Sunday afternoon is synonymous with chamber
concerts by members of the Singapore Symphony Orchestra. This concert had a
difference: instead of the usual trios, quartets and quintets, it showcased
orchestral works scaled down to chamber-sized forces, united by a Spanish
theme.
Conducted by SSO Young Associate Conductor
Darrell Ang, the concert began with three popular excerpts from Bizet’s opera Carmen orchestrated by Frenchman Marius
Constant. Despite the small sized ensemble, the sound created by the few
musicians sonorously filled the musician-friendly and reverberant hall.
Soloists entered and left centre-stage like
characters of a drama, first violinists Jin Li, Karen Tan. Shao Tao Tao and Wu
Man Yun for the lilting Habanera,
then oboist Elaine Yeo (above) in the seductive Seguidilla,
and finally clarinettist Tang Xiao Ping lighting up the swirling Bohemian Dance. Each fulfilled their
parts with requisite aplomb, and the music came alive without singers.
The concert also featured a full length
concerto, Joaquin Rodrigo’s Concierto para
un Gentilhombre (Concerto for a
Gentleman) in the version transcribed for flute by James Galway. Once one
got used to not hearing a guitar, it was a pleasure to behold Italian flautist
Andrea Griminelli in the solo role.
He brought out a very pleasing tone in this work
that rehashes baroque dances by 17th century Spanish guitarist
Gaspar Sanz in its five movements. Sounding both pastoral and florid by
contrasts, he luxuriated in the virtuosic opportunities offered especially in
the final movement’s cadenza, which brought on the cheers. His encore was
Rimsky-Korsakov’s Flight of the Bumble Bee,
breathlessly completed in the space of a minute.
The dictum that Frenchmen wrote the best Spanish
music was proved a fallacy in the last two works of the concert. Emmanuel
Chabrier’s orchestrated Habanera was
as sanitised as one could get, despite the lovely solo from oboist Rachel
Walker. Compare this with the raw energy and verve that inhabited the suite
from Manuel de Falla’s ballet El Amor
Brujo (Love, The Magician), which
probed the very heart of the Spanish psyche.

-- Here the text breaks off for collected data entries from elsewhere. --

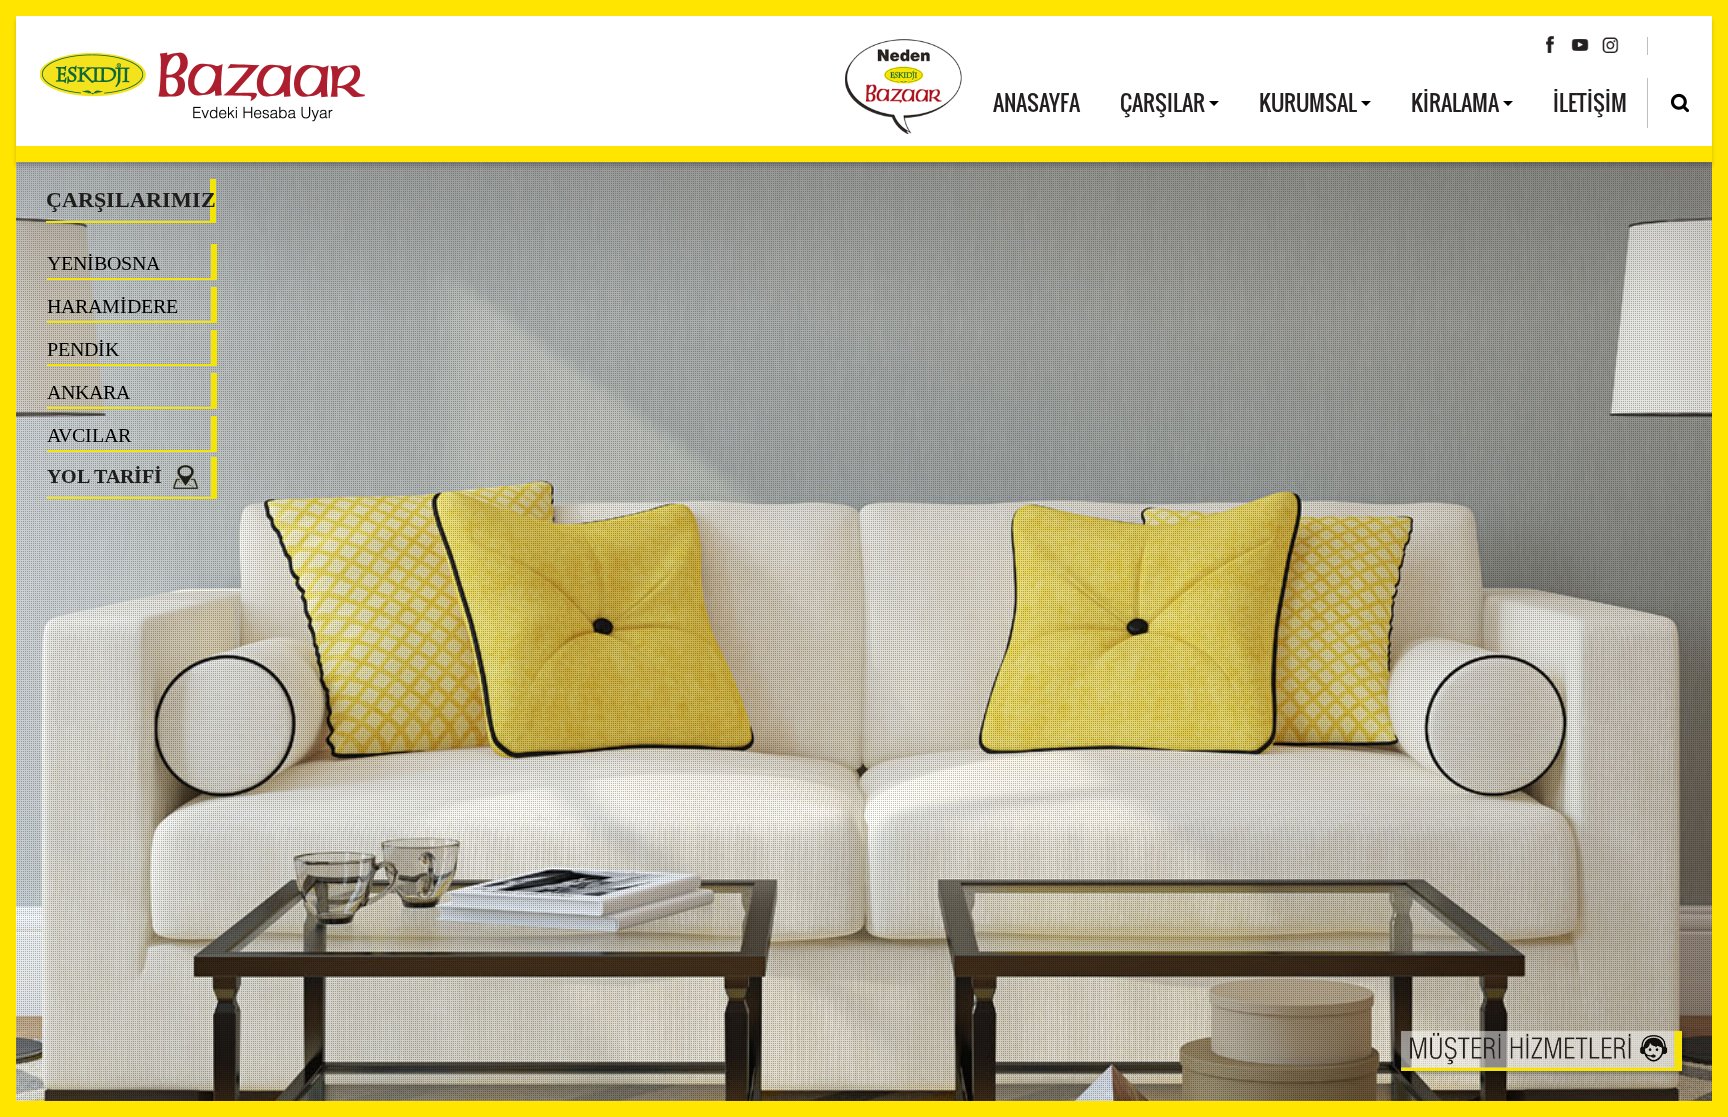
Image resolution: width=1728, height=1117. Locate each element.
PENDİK (83, 349)
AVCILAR (89, 435)
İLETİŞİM (1590, 102)
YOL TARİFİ (109, 476)
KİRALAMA (1457, 102)
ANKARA (88, 392)
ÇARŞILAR (1164, 102)
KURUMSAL (1310, 102)
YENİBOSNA (103, 263)
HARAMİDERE (112, 306)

Supernatural goings-on in the love lives of
villagers in this tableaux, culminating in such hot-blooded numbers as the Dance of Terror and the famously
striding Ritual Fire Dance. This very
colourful score quoted neither existing folk songs nor dances, instead
featuring original melodies.
There were gratifying solo parts, with pianist
Shane Thio’s sweeping glissandi up and down the keyboard, Guo Hao’s tender
cello song, and leader Kong Zhao Hui’s love theme on the violin. The music
ended all too soon, and after the concert’s very satisfying 75 minutes or so,
the sun was still shining outside as a very early evening beckoned.